*** Opening of PROVIDED TEXT ***
India is currently in the early stages of a three-week lockdown imposed by the Modi government to control the covid-19 pandemic. National and state borders have been sealed and swathes of the economy shut down.footnote1 Workers have been laid off and day labourers have lost their incomes. Sanitation workers and other key employees are struggling to get to work without public transport. Those in the informal sector have been particularly hard hit. Migrant workers are desperately trying to return to their villages, in some cases walking hundreds of miles along now empty highways, carrying their children in their arms. Students, too, are trying to get home as their colleges and universities have shut. Those who succeed may be carrying the virus into areas of rural India it has not so far reached. But for many the distances are just too great and they are stuck without an income, facing hunger in the cities that will no longer support them. The ngo sector is trying to step in, and some local-government agencies are supplying food and shelter. But the risk of overcrowding and the spread of disease imperils such interventions.

Meanwhile, a combination of disrupted supply chains and panic buying has led to empty shelves in shops. Food prices have risen and some commodities are unavailable. It did not take long for stories of lockdown-related violence to emerge: social media—and increasingly, the mainstream media too—is awash with evidence of the police assaulting people for supposed infractions: shoppers trying to buy essential goods, delivery staff, journalists, doctors and transport workers. A young man in Kolkata who had gone out to buy milk died after being beaten up by the police. The Chief Minister of Telengana, a Modi ally, has threatened that people breaking the curfew will be shot on sight. The widespread confusion about what is permitted makes a fertile breeding ground for vigilantism. It has also given the police new opportunities for extortion, with vegetable sellers being forced to pay bribes in order to ply their trade, even though they are exempt from the restrictions. A potato seller in Patna who refused to pay up was shot in the leg by the police. Less visible are the effects of the restrictions on victims of domestic violence. The homeless are desperately vulnerable.
*** Close of PROVIDED TEXT ***
** DIRECTIONS **
Continue the passage on India's covid-19 lockdown, starting after its final sentence.
*** Opening of RECORDS PROVIDED ***
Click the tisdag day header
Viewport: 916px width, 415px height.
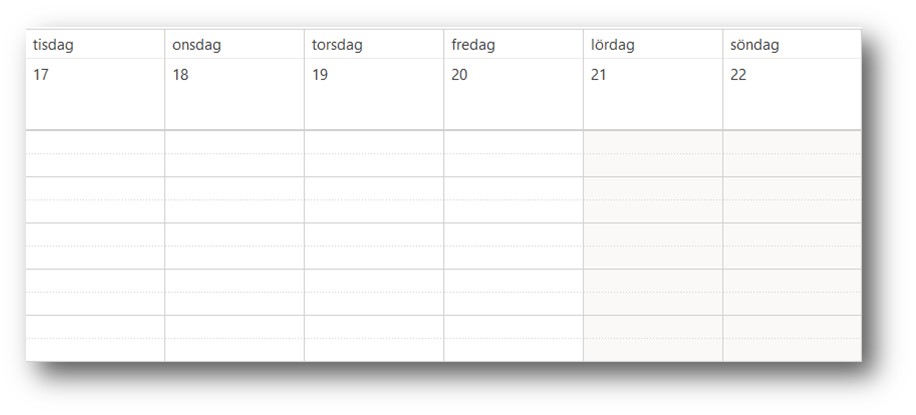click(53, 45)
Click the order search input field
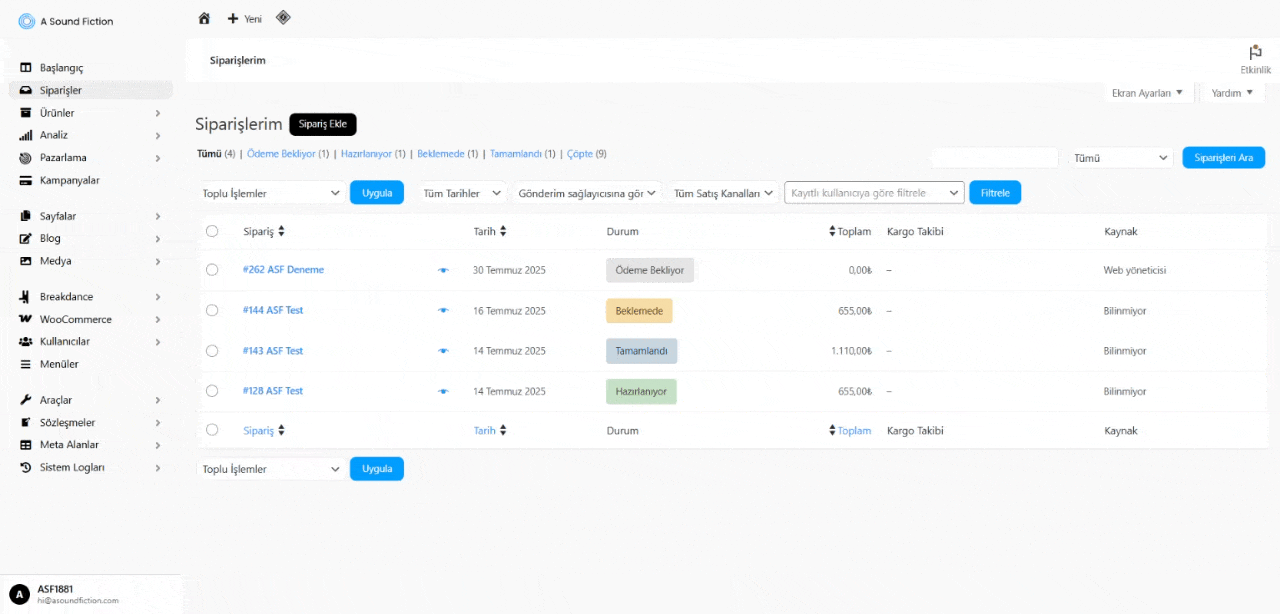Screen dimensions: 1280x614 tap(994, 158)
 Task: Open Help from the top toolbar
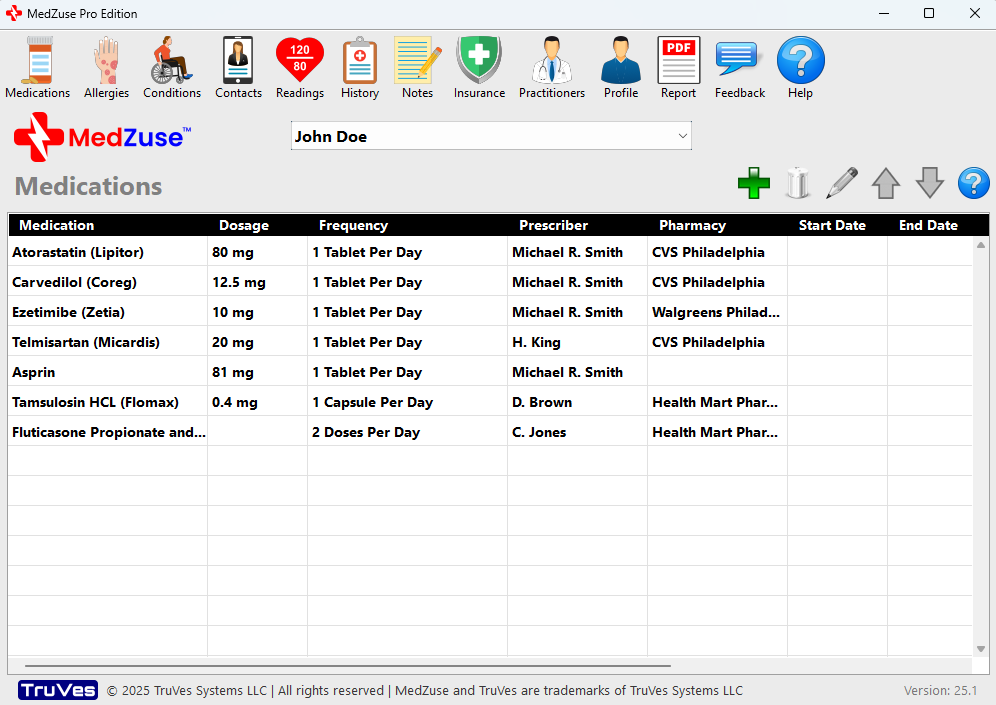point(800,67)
*** Close of RECORDS PROVIDED ***
*** Opening of RECORDS PROVIDED ***
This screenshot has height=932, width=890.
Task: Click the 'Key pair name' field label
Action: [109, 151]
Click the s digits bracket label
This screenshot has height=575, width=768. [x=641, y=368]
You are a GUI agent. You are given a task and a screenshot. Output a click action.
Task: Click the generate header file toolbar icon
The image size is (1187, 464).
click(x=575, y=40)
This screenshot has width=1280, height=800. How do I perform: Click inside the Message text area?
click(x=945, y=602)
*** Close of RECORDS PROVIDED ***
*** Opening of RECORDS PROVIDED ***
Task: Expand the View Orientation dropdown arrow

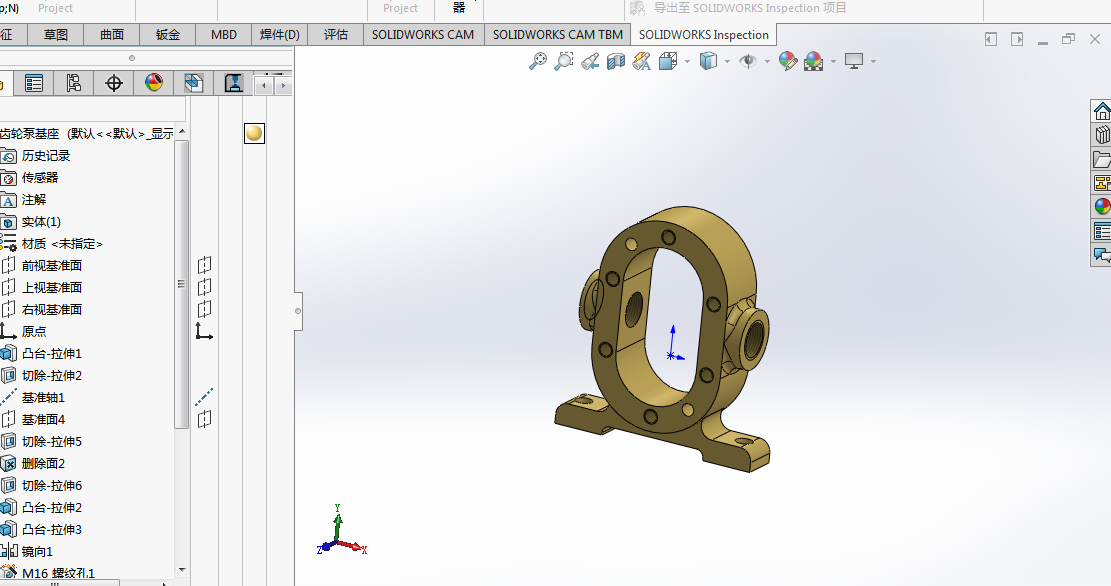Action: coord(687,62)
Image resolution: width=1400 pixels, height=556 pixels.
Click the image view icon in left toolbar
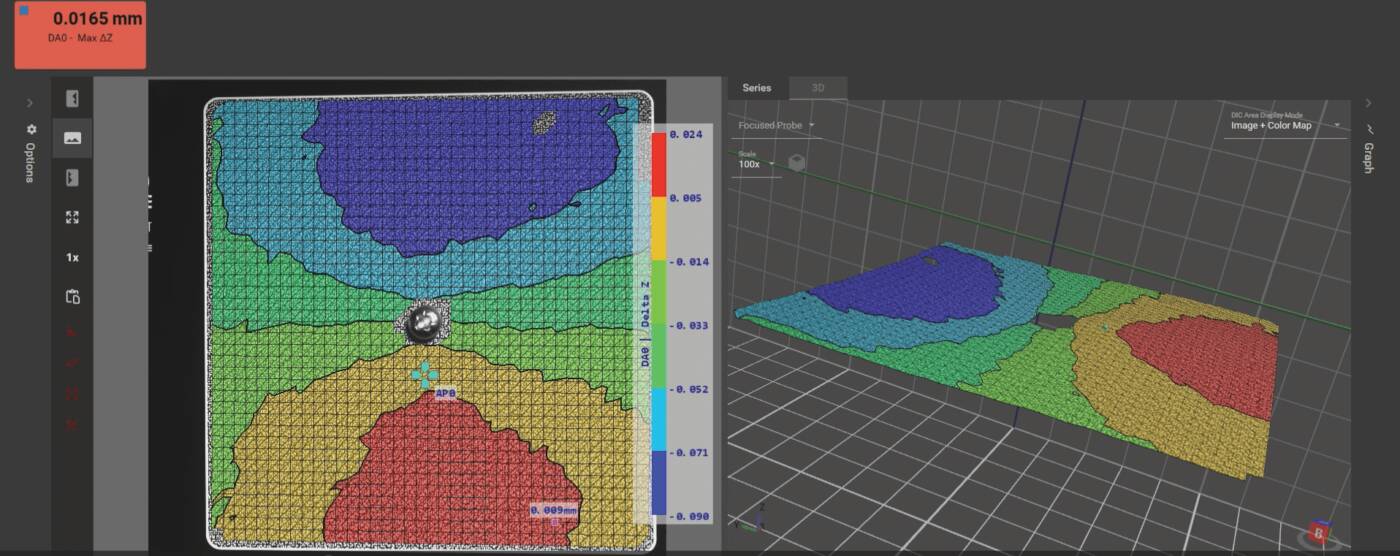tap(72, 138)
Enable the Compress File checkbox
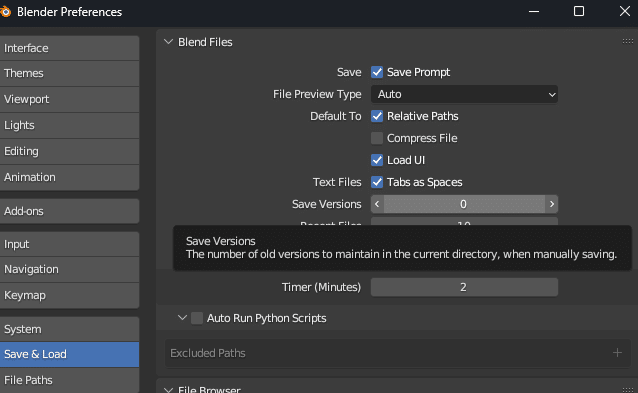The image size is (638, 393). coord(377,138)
*** Close of RECORDS PROVIDED ***
** TASK RESULT **
The lockdown was the Modi government’s panicked response in late March to the realisation that the covid-19 epidemic was spiralling out of control. Although the number of confirmed infections was still below a thousand, government advisers must have warned of a looming public-health disaster, with overwhelmed hospitals and people dying untreated. Modi and his Number Two, Amit Shah, must have realised that all the media manipulation in the world would not be able to neutralize those scenes. Motivated, presumably, by Modi’s need to be seen to be taking control of a deteriorating situation, the lockdown was announced without any details of what exactly was forbidden, or what measures the state would take to mitigate its disastrous impact on large sections of the population. With his penchant for spectacle, and aversion to press conferences, Modi made the lockdown announcement in a televised address. Panic buying ensued immediately, with the kind of crowding in shops that horrifies public-health experts. Circulars with more detail were put out some hours later, but these reached only a fraction of Modi’s tv audience and did little to lessen the widespread anxiety and confusion. It took another two days before the government announced a relief package of 1.7 trillion rupees, some $23 billion—a positive step, but the details show derisorily small handouts to people who have lost their incomes. Economists have noted that some of the money was already included in the budget and has simply been repackaged.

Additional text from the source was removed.